Reporting its third quarter earnings this week, Deere & Co. (NYSE: DE) certainly proved why it is for the long term investor!
Deere & Co. beat the estimates of Wall Street with its third quarter results. But the stock actually fell due to the negative outlook for its overall sector. For the last quarter, Deere & Co, is down more than 5%.
But, as the chart below shows, it has been a very bumpy ride for the shareholders of Deere & Co. Even though the Dow Jones Industrial Average (NYSE: DIA) fell more than 200 points the day after Deere & Co. reported its earnings, the stock price actually rose by more than $2, over 2%.
Deere & Co. has a beta of 1.57. As the beta for the stock market as a whole is 1, that means that Deere & Co. is almost 60% as volatile as the market.
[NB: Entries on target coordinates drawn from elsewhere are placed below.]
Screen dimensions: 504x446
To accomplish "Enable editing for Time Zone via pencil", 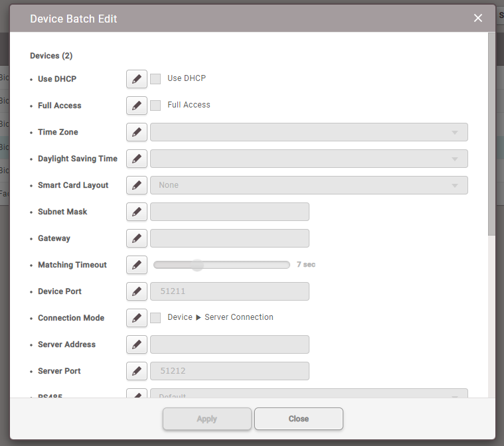I will pos(136,132).
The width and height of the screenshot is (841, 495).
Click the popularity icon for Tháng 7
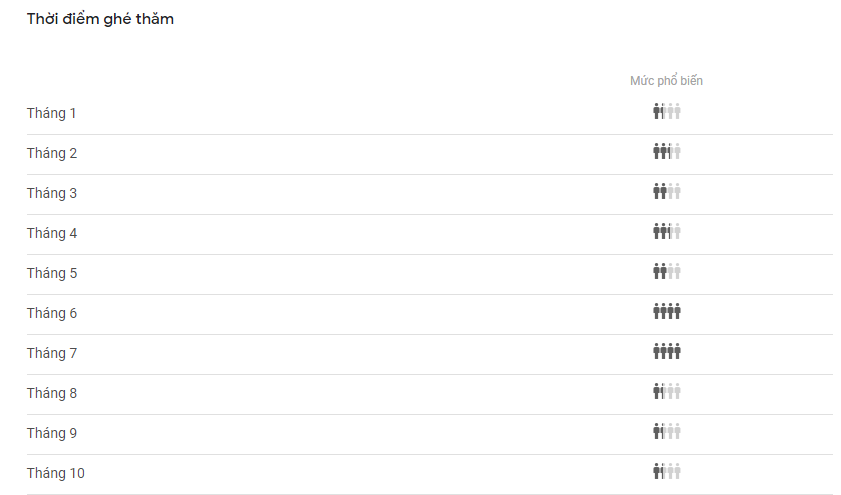click(x=666, y=351)
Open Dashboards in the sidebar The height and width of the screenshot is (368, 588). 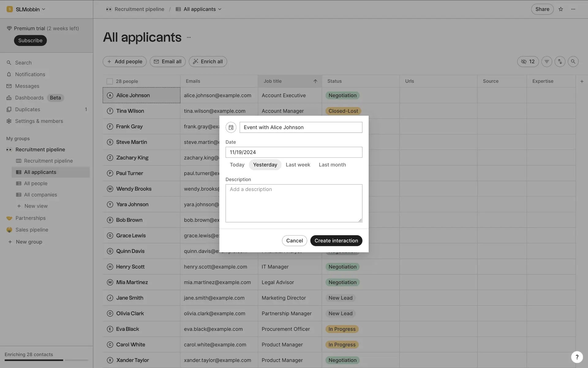click(29, 98)
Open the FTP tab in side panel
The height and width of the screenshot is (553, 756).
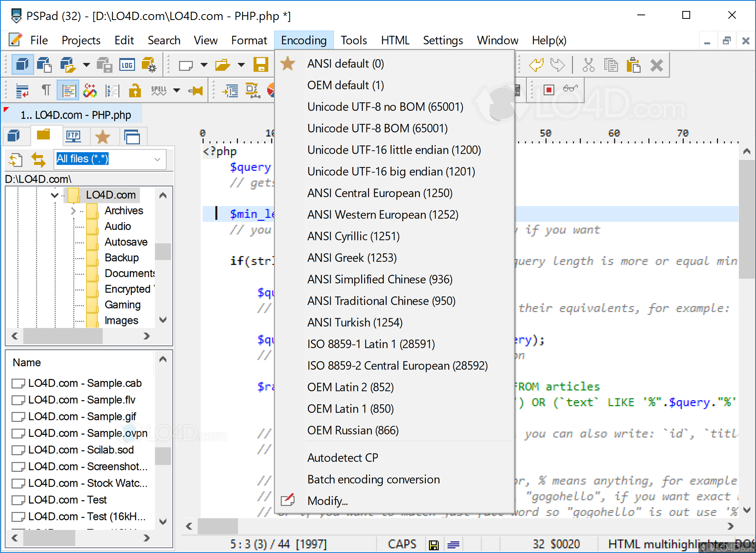(73, 136)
Such is the nature of stocks trading in the agriculture sector. As an example, Caterpillar (NYSE: CAT), the farming equipment maker that is a member of the Dow Jones Industrial Average, has a beta of 1.90.
For the long term investor, that presents tremendous opportunities to buy shares of great publicly traded companies like Deere & Co. and Caterpillar at discounts on the dips. As each offers a strong dividend yield, buying low results in a higher income stream. The performance of Deere & Co. this week certainly showed why it is a stock for the long term investor!